» **YOUR INSTRUCTIONS**
Reproduce the entries verbatim, beginning with the line that contains "The height and width of the screenshot is (578, 653)." and continuing through the final line of the entries.

[Entries locating text and items]

___

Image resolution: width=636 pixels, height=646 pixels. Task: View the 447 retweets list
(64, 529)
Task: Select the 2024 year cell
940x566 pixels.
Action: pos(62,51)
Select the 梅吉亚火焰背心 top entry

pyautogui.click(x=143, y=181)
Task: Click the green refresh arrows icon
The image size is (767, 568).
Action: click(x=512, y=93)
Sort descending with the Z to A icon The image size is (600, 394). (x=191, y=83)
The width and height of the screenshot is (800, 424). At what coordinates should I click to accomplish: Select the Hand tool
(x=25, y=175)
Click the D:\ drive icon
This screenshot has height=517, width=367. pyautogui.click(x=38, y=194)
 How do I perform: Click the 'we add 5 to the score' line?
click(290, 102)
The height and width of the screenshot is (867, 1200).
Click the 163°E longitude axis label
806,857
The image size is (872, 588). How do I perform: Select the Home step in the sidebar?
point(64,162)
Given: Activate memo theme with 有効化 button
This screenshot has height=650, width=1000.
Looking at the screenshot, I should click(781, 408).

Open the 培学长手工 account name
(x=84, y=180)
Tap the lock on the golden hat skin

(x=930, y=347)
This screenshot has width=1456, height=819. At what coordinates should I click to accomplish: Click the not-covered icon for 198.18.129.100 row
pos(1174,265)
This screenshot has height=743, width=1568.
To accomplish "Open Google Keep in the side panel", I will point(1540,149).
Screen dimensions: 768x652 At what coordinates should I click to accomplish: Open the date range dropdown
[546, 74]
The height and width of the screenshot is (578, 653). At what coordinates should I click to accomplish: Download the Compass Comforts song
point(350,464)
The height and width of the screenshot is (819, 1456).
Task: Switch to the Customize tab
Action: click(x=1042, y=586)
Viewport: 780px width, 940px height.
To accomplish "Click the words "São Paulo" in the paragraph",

___

» **COMPLETED EXERCISE**
The height and width of the screenshot is (578, 653). At what coordinates should I click to accomplish: Download the Compass Comforts song
point(350,464)
The height and width of the screenshot is (819, 1456).
Task: Switch to the Customize tab
Action: click(x=1042, y=586)
Viewport: 780px width, 940px height.
To accomplish "Click the words "São Paulo" in the paragraph",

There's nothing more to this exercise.